> [TESTO PROPOSTO]

L’incontro nello stadio di Bruxelles con la comunità cattolica (Foto: Ansa/Ciro Fusco)

Belgio, un popolo che cerca

La visita del Papa è stata una provocazione, non solo per i cattolici. Ha riaperto domande anche a chi, non credente, ha cantato nel coro ed è rimasto segnato nel profondo

Abbiamo vissuto la visita di Papa Francesco in Belgio con grande attesa, ma anche con notevole ansia, date le difficoltà organizzative. Fino a pochi giorni prima, non era chiaro se e come sarebbe stato possibile partecipare ai vari momenti in programma, in particolare alla Messa della domenica. A ciò si sono poi aggiunte le reazioni, prevenute, della stampa e di parte della società civile ad alcune parole e gesti del Santo Padre; quasi a voler spegnere l’attesa e il desiderio per questo evento: era dal 1995, infatti, che un Papa non visitava il Paese.

A non perderci nei meandri delle interpretazioni, nostre e altrui, ci ha aiutato la Giornata di inizio anno delle comunità di Belgio e Olanda, tenutasi vicino a Bruxelles il sabato prima della Messa con il Papa. L’episodio dell’incontro di Gesù con la Samaritana ci ha aiutato a comprendere e a giudicare l’esperienza fatta il giorno dopo: l’incontro con una Presenza che – come ha detto Francesco all’inizio della visita – «offre alle persone, alle famiglie, alle società e alle Nazioni una speranza antica e sempre nuova; una presenza che aiuta tutti ad affrontare le sfide e le prove, senza facili entusiasmi né cupi pessimismi, ma con la certezza che l’essere umano, amato da Dio, ha una vocazione eterna di pace e di bene e non è destinato alla dissoluzione e al nulla».

> [ESERCIZIO] Ripeti alla lettera, dall'articolo sulla visita del Papa in Belgio, tutto ciò che va da "La visita del" giù fino a "visitava il Paese.".

> [VOCI]
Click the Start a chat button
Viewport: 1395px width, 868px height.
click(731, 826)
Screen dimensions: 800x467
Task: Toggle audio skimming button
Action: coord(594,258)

> [RISULTATO DELL'ESERCIZIO]
La visita del Papa è stata una provocazione, non solo per i cattolici. Ha riaperto domande anche a chi, non credente, ha cantato nel coro ed è rimasto segnato nel profondo

Abbiamo vissuto la visita di Papa Francesco in Belgio con grande attesa, ma anche con notevole ansia, date le difficoltà organizzative. Fino a pochi giorni prima, non era chiaro se e come sarebbe stato possibile partecipare ai vari momenti in programma, in particolare alla Messa della domenica. A ciò si sono poi aggiunte le reazioni, prevenute, della stampa e di parte della società civile ad alcune parole e gesti del Santo Padre; quasi a voler spegnere l’attesa e il desiderio per questo evento: era dal 1995, infatti, che un Papa non visitava il Paese.